In September 2001, a man was found to have hanged himself in a motel in Amanda Park, Washington, a town on the Olympic Peninsula. The man had checked in as "Lyle Stevik," which appeared to be an alias. This name appeared drawn from "Lyle Stevick", a character in the Joyce Carol Oates novel You Must Remember This (1987).

The Grays Harbor County Sheriff's Office spent countless hours in search of the man's true identity but to no avail.

In 2018, the DDP took the case at the request of the county sheriff's office. To raise the funds required to complete the necessary DNA analysis, the DDP set up its first-ever "Doe Fund Me" campaign on behalf of the victim. The campaign was a quick success, as, by this time, "Stevik" had gained internet fame among web sleuths. Adequate funds were raised within 24 hours. By March 22, 2018, DDP volunteers had obtained his DNA results and began analyzing through GEDmatch and related genetic genealogy research.

After about 20 volunteers put hundreds of hours into the case, they found a candidate in a 25-year-old young man from California. DNA tests indicated he was of mixed Native-American and Hispanic descent. Authorities contacted the man's family, who conclusively verified his identity using fingerprint samples taken in his childhood, having previously thought the man distanced himself from them. The family has requested that Stevik's identity remain private.

=== Robert Nichols, aka Joseph Newton Chandler III ===

Joseph Newton Chandler III, a resident of Eastlake, Ohio, committed suicide in his apartment on July 24, 2002. As authorities sought to identify his heirs, they discovered that his name and identity were fake. The real Joseph Newton Chandler III had died in a Sherman, Texas, car accident at age eight on December 21, 1945. The suicide victim had stolen the boy's identity in 1978 while living in South Dakota. Authorities began a search for the man's true identity.

Extracting DNA proved difficult, as the victim's remains had been cremated. In the year 2000, however, two years before his death, the victim had had a tissue sample taken for a medical treatment. Authorities obtained this sample, but genetic analysis of the sample using traditional law enforcement techniques yielded few clues. In 2016, authorities contacted IdentiFinders, a company run by Colleen M. Fitzpatrick, for help. In examining the man's Y-DNA signature, they determined that his true last name was likely "Nicholas" or some variation.

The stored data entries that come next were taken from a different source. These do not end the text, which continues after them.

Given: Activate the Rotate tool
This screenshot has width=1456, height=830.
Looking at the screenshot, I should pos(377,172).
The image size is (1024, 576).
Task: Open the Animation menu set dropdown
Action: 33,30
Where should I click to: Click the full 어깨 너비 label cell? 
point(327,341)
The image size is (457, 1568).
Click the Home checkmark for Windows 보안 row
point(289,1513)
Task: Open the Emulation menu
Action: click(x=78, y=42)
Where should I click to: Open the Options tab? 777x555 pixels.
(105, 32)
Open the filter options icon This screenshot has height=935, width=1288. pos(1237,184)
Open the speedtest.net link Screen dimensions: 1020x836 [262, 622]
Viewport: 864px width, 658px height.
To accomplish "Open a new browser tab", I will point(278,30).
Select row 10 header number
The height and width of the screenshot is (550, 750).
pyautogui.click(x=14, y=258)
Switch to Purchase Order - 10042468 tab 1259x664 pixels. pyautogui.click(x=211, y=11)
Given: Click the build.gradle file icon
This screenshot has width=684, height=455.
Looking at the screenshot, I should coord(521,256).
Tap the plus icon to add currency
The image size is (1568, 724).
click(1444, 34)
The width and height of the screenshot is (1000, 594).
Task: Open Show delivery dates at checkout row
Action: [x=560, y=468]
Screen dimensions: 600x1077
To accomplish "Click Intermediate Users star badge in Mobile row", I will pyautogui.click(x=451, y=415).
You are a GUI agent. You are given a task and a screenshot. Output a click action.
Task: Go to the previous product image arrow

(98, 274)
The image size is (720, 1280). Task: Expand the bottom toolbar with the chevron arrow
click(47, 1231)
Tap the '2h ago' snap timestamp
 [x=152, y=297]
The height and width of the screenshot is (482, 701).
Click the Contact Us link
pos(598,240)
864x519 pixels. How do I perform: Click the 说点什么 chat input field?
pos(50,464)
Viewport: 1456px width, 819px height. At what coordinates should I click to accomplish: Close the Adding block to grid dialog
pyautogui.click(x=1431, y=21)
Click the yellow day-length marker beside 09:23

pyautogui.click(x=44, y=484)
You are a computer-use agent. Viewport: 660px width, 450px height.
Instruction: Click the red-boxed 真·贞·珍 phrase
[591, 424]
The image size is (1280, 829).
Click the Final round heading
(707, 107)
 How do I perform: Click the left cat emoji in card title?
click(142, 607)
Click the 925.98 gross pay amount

Chandler became the first case for the DDP. They analyzed the autosomal DNA of the highly degraded sample of the man's DNA, which had been stored in paraffin for about 15 years. Despite the obstacles and after over 2,500 hours of work, the DDP researchers were able to conclusively determine in June 2018 that Joseph Newton Chandler III was Robert Ivan Nichols, son of Silas and Alpha Nichols of New Albany, Indiana. This identification was verified when Robert's son, Phillip Nichols, volunteered a DNA sample, which proved to be a match.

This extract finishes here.